Birmingham City Council is consulting on similar plans and charges, that will also see car owners paying between £6 and £10 per day to enter the Clean Air Zone, unless the vehicles are compliant to 'Euro4 emissions standard' ie electric or low emissions. In Birmingham it's reckoned that 200,000 cars a day travel within the proposed Clean Air Zone and that 45% of them would be liable for the charge.
Today, the Planning, Housing and Environment Overview and Scrutiny Committee of Greater Manchester Combined Authority (GMCA) is meeting to discuss plans for Greater Manchester Clean Air Zones.
That Greater Manchester has a major pollution problem isn't in any doubt.

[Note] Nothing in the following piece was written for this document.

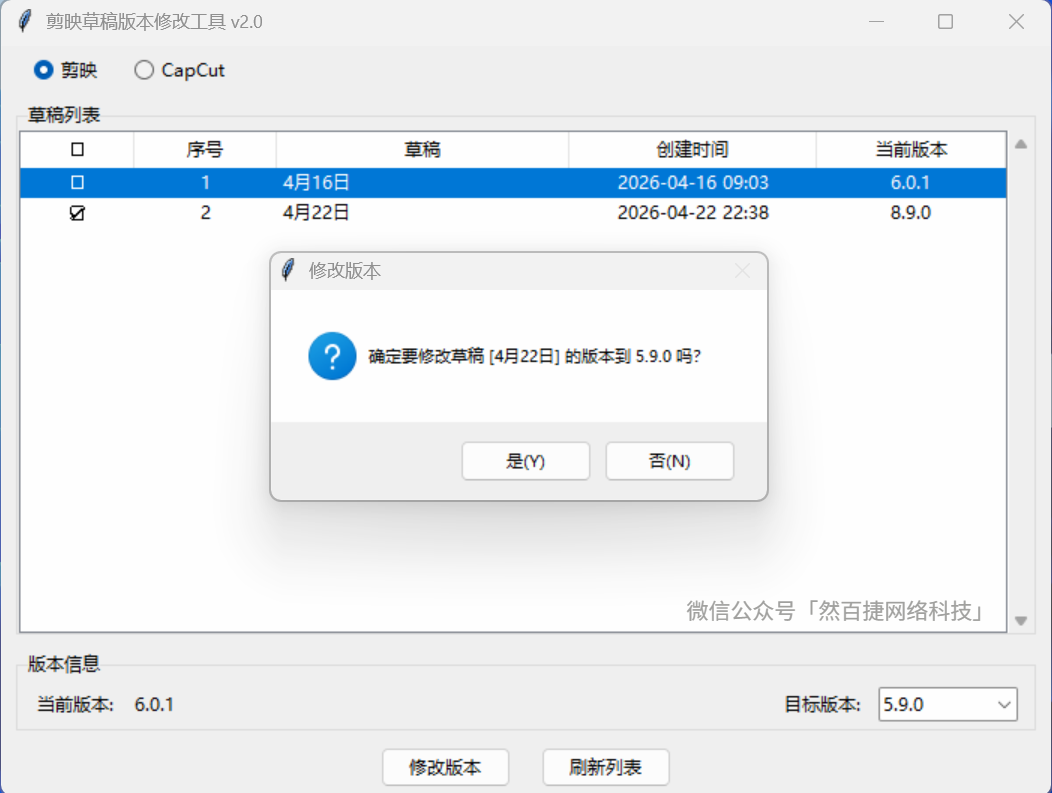Image resolution: width=1052 pixels, height=793 pixels.
Task: Refresh drafts by clicking 刷新列表
Action: click(x=606, y=767)
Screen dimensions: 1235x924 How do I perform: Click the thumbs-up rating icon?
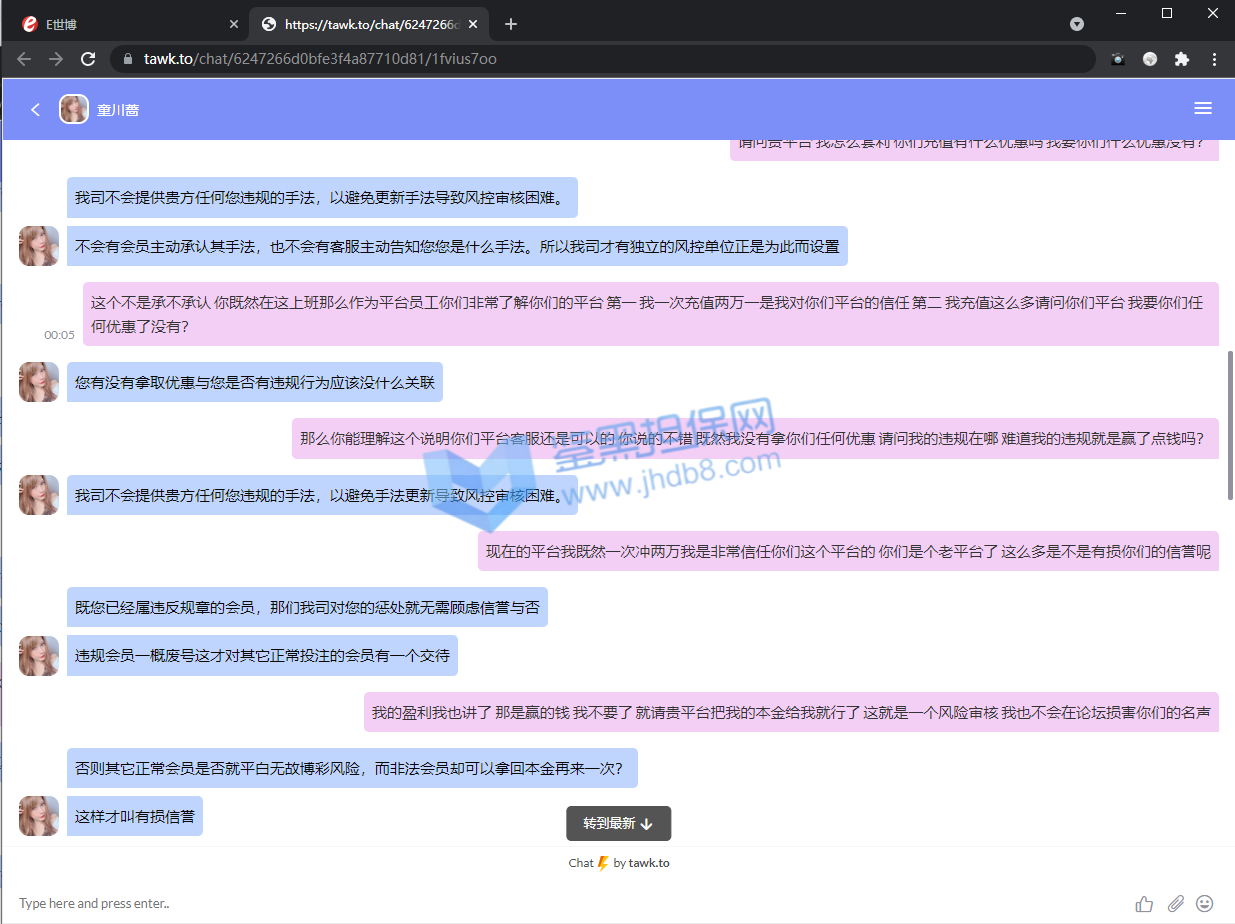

Salford itself is the joint worst pollution hotspot in England for PM2.5 particles (see previous Salford Star article - click here), while the city has 48 roads with illegal levels of nitrogen dioxide (N02) mainly caused by vehicle emissions (see here).
Greater Manchester as a whole has seven local authority areas exceeding EU and World Health Organisation limits of N02, and after a groundbreaking court case brought by Client Earth, the Government is legally bound to sort it out by 2021. It has decided that Clean Air Zones with charges for vehicles with high emissions is the answer...
"Local authorities must subsequently consider charging Clean Air Zones as their benchmark measure for implementation unless they identify alternatives that are at
least as effective at reducing NO2 and deliver compliance as quickly" states the report being discussed by GMCA councillors today.
GMCA and Transport for Greater Manchester have to come up with a plan by 31st December this year, and have produced a shortlist of options to try and avoid Clean Air Zone charging, which will be seen as a congestion charge under a different name.
Options include 'time restrictions' on vehicles entering the Zones; 'Differential parking charges...different charges for times of day, vehicle type, car sharers and could include workplace parking levy'; 'Encouraging alternative travel choices through road space reallocation'; increasing electric vehicle uptake through 'infrastructure or financial incentives'; changing traffic signal timing to reduce congestion; and reducing trips taken by cars by building 'awareness of the options available'.
If these measures don't reduce N02 concentrations 'in the shortest possible time', then the 'quicker option' of charge-based Clean Air Zones would be forced on Greater Manchester residents.
The GMCA is currently undertaking a feasibility study in Oldham, and will publish its 'preferred option' by 31st December, followed by a public consultation.